STUDY TEXT:

+ + +

A sudden spike in demand for computer chips has suddenly fueled chip shortages across the semiconductor industry. Semiconductors for the automotive industry is being hit especially hard.

The demand is being driven by the rollout of 5G technologies, rising demand for consumer electronics during the pandemic, increased cloud computing, and automobile makers that are significantly increasing their use of chips in automotive design.

Mike Hogan, senior vice president at chip manufacturer GlobalFoundries, said that “the long and short of it is, demand is up about 50%. And there’s no asset-intensive industry like ours that has 50% capacity lying around.”

Risto Puhakka, president of VLSIresearch, said that “in the whole semiconductor industry there is very little [spare] capacity right now—everything is doing well. We’re coming off a record investment year, and the demand continues to grow.”

+ + +

INFORMATION SHOWN:

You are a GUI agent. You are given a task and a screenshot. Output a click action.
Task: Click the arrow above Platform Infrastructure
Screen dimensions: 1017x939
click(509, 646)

+ + +

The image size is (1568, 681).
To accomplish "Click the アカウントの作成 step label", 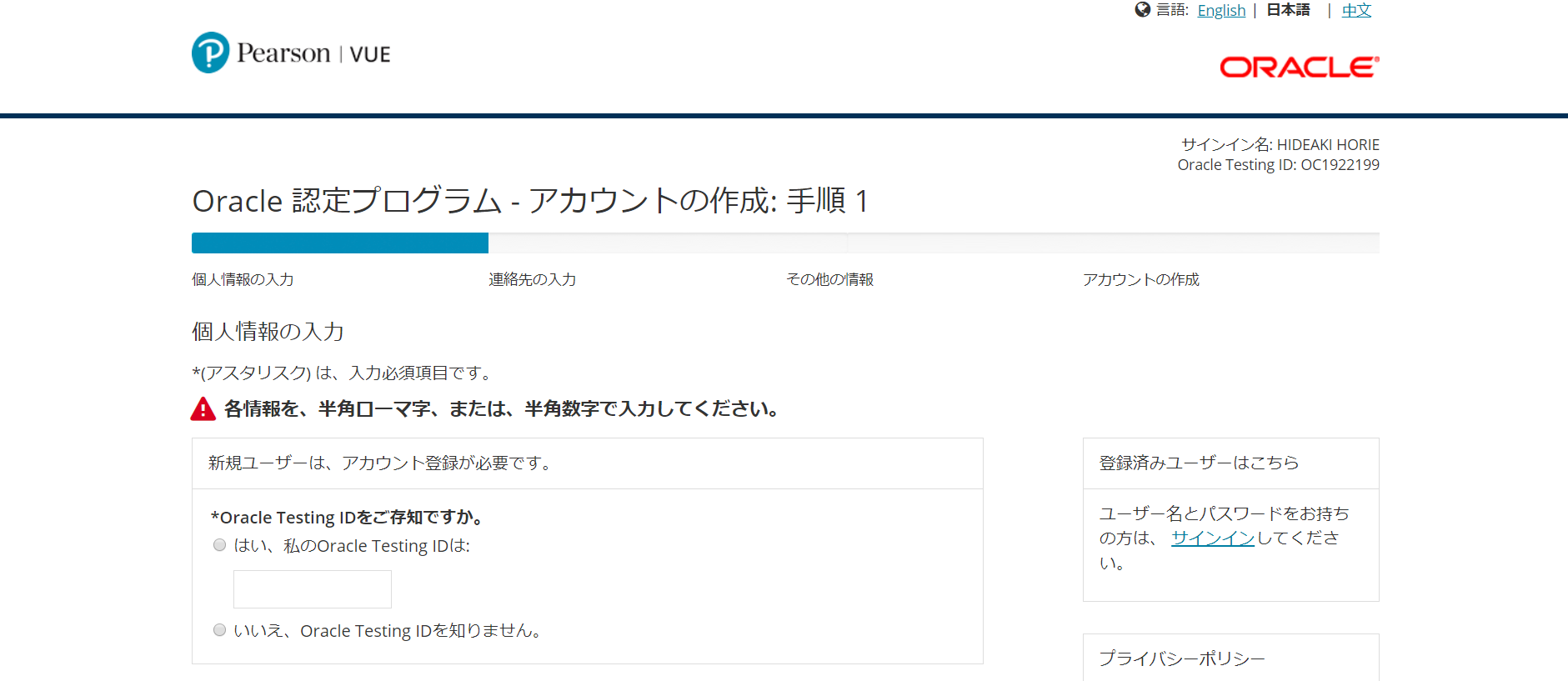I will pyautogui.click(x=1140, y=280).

+ + +

TASK INSTRUCTIONS:
Continue the text about the semiconductor chip shortage, starting after its final sentence.

ANSWER SPACE:
Matt Bryson, executive vice president at Wedbush Securities, said that “higher content requirements for 5G (both for parts requiring leading-edge manufacturing like modems and ICs made on lagging nodes like power management ICs) has combined with increased phone shipments, higher PC demand, greater peripherals builds, etc, all of which have increased the load on foundry. Autos are in the same boat.”

The auto industry is being hit by this especially hard. The chip shortage could affect and delay as many as 672,000 light vehicles being produced in the first quarter. The disruption could extend into the third quarter, according to IHS Markit.

The shortage has impacted Volkswagen, Ford Motor Co, Subaru Corp, Toyota Motor Corp, Nissan Motor Co Ltd, Fiat Chrysler Automobiles and other car makers.